[Word and element pointing entries]
-- -- --

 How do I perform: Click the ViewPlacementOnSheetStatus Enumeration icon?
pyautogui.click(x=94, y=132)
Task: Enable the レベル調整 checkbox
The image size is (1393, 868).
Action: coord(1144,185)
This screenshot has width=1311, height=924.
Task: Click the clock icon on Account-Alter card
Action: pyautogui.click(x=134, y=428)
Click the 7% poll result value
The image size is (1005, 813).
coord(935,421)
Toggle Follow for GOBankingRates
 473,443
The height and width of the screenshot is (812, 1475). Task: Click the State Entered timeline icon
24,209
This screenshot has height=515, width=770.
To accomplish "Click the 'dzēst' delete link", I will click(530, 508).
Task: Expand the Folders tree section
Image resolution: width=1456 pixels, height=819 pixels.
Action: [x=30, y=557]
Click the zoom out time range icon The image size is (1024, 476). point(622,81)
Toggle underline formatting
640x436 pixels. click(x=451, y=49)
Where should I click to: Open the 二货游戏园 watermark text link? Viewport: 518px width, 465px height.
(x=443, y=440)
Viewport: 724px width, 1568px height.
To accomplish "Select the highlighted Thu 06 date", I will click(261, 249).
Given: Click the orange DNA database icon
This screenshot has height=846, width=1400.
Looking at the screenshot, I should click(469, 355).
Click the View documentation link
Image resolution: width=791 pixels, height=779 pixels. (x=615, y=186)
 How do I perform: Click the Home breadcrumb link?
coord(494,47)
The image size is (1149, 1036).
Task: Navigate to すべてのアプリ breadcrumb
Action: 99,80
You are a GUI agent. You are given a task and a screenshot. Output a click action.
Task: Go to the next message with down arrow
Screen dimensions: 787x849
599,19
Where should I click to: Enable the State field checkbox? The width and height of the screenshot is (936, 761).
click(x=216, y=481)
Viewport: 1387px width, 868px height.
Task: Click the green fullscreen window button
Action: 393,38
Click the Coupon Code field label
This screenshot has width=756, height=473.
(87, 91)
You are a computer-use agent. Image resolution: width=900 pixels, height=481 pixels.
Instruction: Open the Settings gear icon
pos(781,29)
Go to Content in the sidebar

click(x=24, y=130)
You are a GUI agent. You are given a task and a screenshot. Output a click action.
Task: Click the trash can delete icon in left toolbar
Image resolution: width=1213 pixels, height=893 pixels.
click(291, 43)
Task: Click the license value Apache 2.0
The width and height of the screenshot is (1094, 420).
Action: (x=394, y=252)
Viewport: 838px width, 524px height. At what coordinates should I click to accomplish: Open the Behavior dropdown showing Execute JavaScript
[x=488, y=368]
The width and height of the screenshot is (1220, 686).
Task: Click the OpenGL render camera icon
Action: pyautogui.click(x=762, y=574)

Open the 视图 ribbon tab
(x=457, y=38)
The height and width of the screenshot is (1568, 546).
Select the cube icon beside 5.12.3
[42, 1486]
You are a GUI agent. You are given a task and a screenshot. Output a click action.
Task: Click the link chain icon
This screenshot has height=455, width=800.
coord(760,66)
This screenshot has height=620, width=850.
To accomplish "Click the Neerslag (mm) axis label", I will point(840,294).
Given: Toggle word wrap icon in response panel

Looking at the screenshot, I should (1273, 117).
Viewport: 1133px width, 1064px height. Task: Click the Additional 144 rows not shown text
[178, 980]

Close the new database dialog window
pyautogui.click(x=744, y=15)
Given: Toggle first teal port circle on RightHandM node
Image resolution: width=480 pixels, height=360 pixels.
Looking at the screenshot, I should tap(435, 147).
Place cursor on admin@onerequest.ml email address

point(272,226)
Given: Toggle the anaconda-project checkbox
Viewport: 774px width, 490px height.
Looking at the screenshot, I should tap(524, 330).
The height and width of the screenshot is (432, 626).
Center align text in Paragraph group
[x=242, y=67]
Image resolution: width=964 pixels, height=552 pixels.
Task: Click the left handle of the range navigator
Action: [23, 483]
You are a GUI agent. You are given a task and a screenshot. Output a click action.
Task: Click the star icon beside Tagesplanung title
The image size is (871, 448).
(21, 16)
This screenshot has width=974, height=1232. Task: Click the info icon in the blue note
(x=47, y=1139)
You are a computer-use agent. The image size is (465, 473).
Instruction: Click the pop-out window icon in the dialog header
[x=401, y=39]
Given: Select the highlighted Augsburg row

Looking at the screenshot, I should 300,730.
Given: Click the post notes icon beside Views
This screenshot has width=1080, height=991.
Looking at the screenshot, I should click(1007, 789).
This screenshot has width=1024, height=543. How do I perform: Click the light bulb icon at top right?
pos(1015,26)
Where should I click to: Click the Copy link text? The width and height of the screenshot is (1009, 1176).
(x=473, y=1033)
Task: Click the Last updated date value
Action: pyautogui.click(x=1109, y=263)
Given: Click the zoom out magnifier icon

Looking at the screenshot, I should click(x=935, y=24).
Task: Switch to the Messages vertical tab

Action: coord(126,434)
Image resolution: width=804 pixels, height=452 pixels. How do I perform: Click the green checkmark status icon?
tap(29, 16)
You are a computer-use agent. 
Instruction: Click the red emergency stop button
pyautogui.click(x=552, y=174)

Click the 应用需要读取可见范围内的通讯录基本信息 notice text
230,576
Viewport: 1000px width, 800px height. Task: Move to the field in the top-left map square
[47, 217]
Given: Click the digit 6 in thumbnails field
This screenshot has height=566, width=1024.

-- -- --

[Direction]
Recast the lines of the listing above as a numbered list, dropping any blank lines and covering every entry.

[Answer for the task]
1.  How do I perform: Click the ViewPlacementOnSheetStatus Enumeration icon?
2. pyautogui.click(x=94, y=132)
3. Task: Enable the レベル調整 checkbox
4. The image size is (1393, 868).
5. Action: coord(1144,185)
6. This screenshot has width=1311, height=924.
7. Task: Click the clock icon on Account-Alter card
8. Action: pyautogui.click(x=134, y=428)
9. Click the 7% poll result value
10. The image size is (1005, 813).
11. coord(935,421)
12. Toggle Follow for GOBankingRates
13.  473,443
14. The height and width of the screenshot is (812, 1475). Task: Click the State Entered timeline icon
15. 24,209
16. This screenshot has height=515, width=770.
17. To accomplish "Click the 'dzēst' delete link", I will click(530, 508).
18. Task: Expand the Folders tree section
19. Image resolution: width=1456 pixels, height=819 pixels.
20. Action: [x=30, y=557]
21. Click the zoom out time range icon The image size is (1024, 476). point(622,81)
22. Toggle underline formatting
23. 640x436 pixels. click(x=451, y=49)
24. Where should I click to: Open the 二货游戏园 watermark text link? Viewport: 518px width, 465px height.
25. (x=443, y=440)
26. Viewport: 724px width, 1568px height.
27. To accomplish "Select the highlighted Thu 06 date", I will click(261, 249).
28. Given: Click the orange DNA database icon
29. This screenshot has height=846, width=1400.
30. Looking at the screenshot, I should click(469, 355).
31. Click the View documentation link
32. Image resolution: width=791 pixels, height=779 pixels. (x=615, y=186)
33.  How do I perform: Click the Home breadcrumb link?
34. coord(494,47)
35. The image size is (1149, 1036).
36. Task: Navigate to すべてのアプリ breadcrumb
37. Action: 99,80
38. You are a GUI agent. You are given a task and a screenshot. Output a click action.
39. Task: Go to the next message with down arrow
40. Screen dimensions: 787x849
41. 599,19
42. Where should I click to: Enable the State field checkbox? The width and height of the screenshot is (936, 761).
43. click(x=216, y=481)
44. Viewport: 1387px width, 868px height.
45. Task: Click the green fullscreen window button
46. Action: 393,38
47. Click the Coupon Code field label
48. This screenshot has width=756, height=473.
49. (87, 91)
50. You are a computer-use agent. Image resolution: width=900 pixels, height=481 pixels.
51. Instruction: Open the Settings gear icon
52. pos(781,29)
53. Go to Content in the sidebar
54. click(x=24, y=130)
55. You are a GUI agent. You are given a task and a screenshot. Output a click action.
56. Task: Click the trash can delete icon in left toolbar
57. Image resolution: width=1213 pixels, height=893 pixels.
58. click(291, 43)
59. Task: Click the license value Apache 2.0
60. The width and height of the screenshot is (1094, 420).
61. Action: (x=394, y=252)
62. Viewport: 838px width, 524px height. At what coordinates should I click to accomplish: Open the Behavior dropdown showing Execute JavaScript
63. [x=488, y=368]
64. The width and height of the screenshot is (1220, 686).
65. Task: Click the OpenGL render camera icon
66. Action: pyautogui.click(x=762, y=574)
67. Open the 视图 ribbon tab
68. (x=457, y=38)
69. The height and width of the screenshot is (1568, 546).
70. Select the cube icon beside 5.12.3
71. [42, 1486]
72. You are a GUI agent. You are given a task and a screenshot. Output a click action.
73. Task: Click the link chain icon
74. This screenshot has height=455, width=800.
75. coord(760,66)
76. This screenshot has height=620, width=850.
77. To accomplish "Click the Neerslag (mm) axis label", I will point(840,294).
78. Given: Toggle word wrap icon in response panel
79. Looking at the screenshot, I should (1273, 117).
80. Viewport: 1133px width, 1064px height. Task: Click the Additional 144 rows not shown text
81. [178, 980]
82. Close the new database dialog window
83. pyautogui.click(x=744, y=15)
84. Given: Toggle first teal port circle on RightHandM node
85. Image resolution: width=480 pixels, height=360 pixels.
86. Looking at the screenshot, I should tap(435, 147).
87. Place cursor on admin@onerequest.ml email address
88. point(272,226)
89. Given: Toggle the anaconda-project checkbox
90. Viewport: 774px width, 490px height.
91. Looking at the screenshot, I should tap(524, 330).
92. The height and width of the screenshot is (432, 626).
93. Center align text in Paragraph group
94. [x=242, y=67]
95. Image resolution: width=964 pixels, height=552 pixels.
96. Task: Click the left handle of the range navigator
97. Action: [23, 483]
98. You are a GUI agent. You are given a task and a screenshot. Output a click action.
99. Task: Click the star icon beside Tagesplanung title
100. The image size is (871, 448).
101. (21, 16)
102. This screenshot has width=974, height=1232. Task: Click the info icon in the blue note
103. (x=47, y=1139)
104. You are a computer-use agent. The image size is (465, 473).
105. Instruction: Click the pop-out window icon in the dialog header
106. [x=401, y=39]
107. Given: Select the highlighted Augsburg row
108. Looking at the screenshot, I should 300,730.
109. Given: Click the post notes icon beside Views
110. This screenshot has width=1080, height=991.
111. Looking at the screenshot, I should click(1007, 789).
112. This screenshot has width=1024, height=543. How do I perform: Click the light bulb icon at top right?
113. pos(1015,26)
114. Where should I click to: Click the Copy link text? The width and height of the screenshot is (1009, 1176).
115. (x=473, y=1033)
116. Task: Click the Last updated date value
117. Action: pyautogui.click(x=1109, y=263)
118. Given: Click the zoom out magnifier icon
119. Looking at the screenshot, I should click(x=935, y=24).
120. Task: Switch to the Messages vertical tab
121. Action: coord(126,434)
122. Image resolution: width=804 pixels, height=452 pixels. How do I perform: Click the green checkmark status icon?
123. tap(29, 16)
124. You are a computer-use agent. 
125. Instruction: Click the red emergency stop button
126. pyautogui.click(x=552, y=174)
127. Click the 应用需要读取可见范围内的通讯录基本信息 notice text
128. 230,576
129. Viewport: 1000px width, 800px height. Task: Move to the field in the top-left map square
130. [47, 217]
131. Given: Click the digit 6 in thumbnails field
132. This screenshot has height=566, width=1024.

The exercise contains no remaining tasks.